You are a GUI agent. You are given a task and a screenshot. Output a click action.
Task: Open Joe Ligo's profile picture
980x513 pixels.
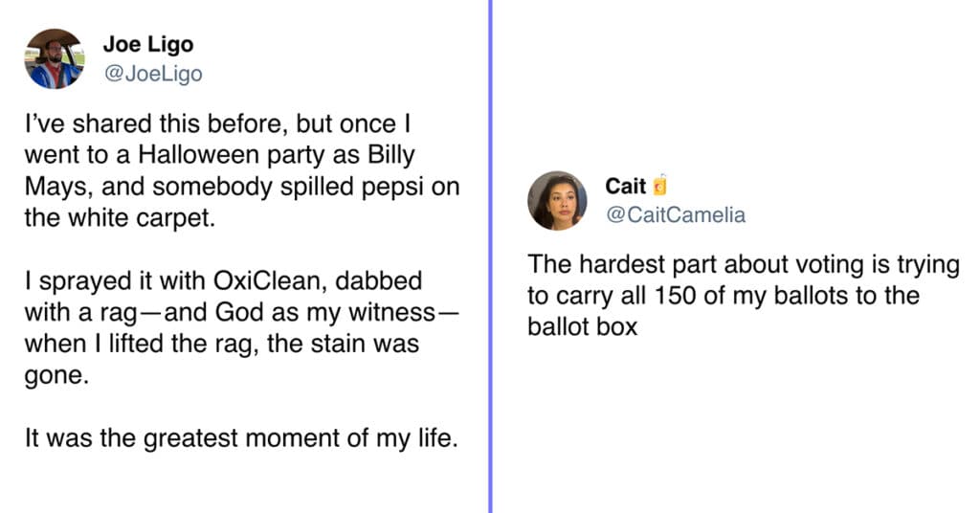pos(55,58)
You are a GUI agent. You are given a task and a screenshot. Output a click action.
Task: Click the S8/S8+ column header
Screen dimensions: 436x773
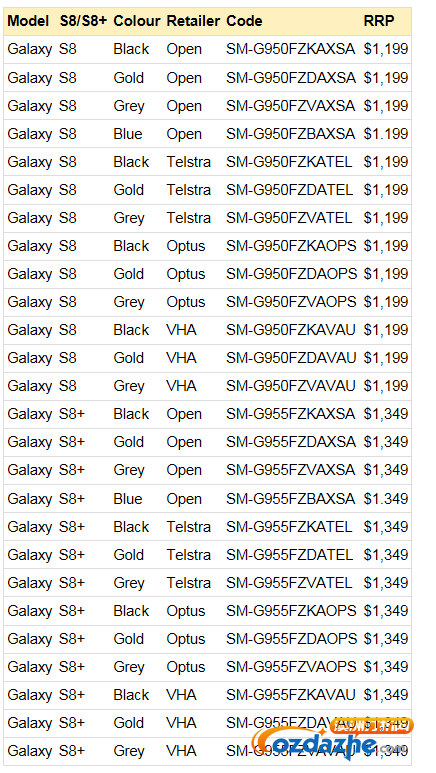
########################################
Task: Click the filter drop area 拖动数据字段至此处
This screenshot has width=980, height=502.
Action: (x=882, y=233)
########################################
» What the task asks
Taking the entries above, write out exactly the lines starting with the line containing "Task: Click the S8/S8+ column header" and going on through the line containing "Screen dimensions: 436x773", both included, and nothing else.

» Output for this task
Task: Click the S8/S8+ column header
Screen dimensions: 436x773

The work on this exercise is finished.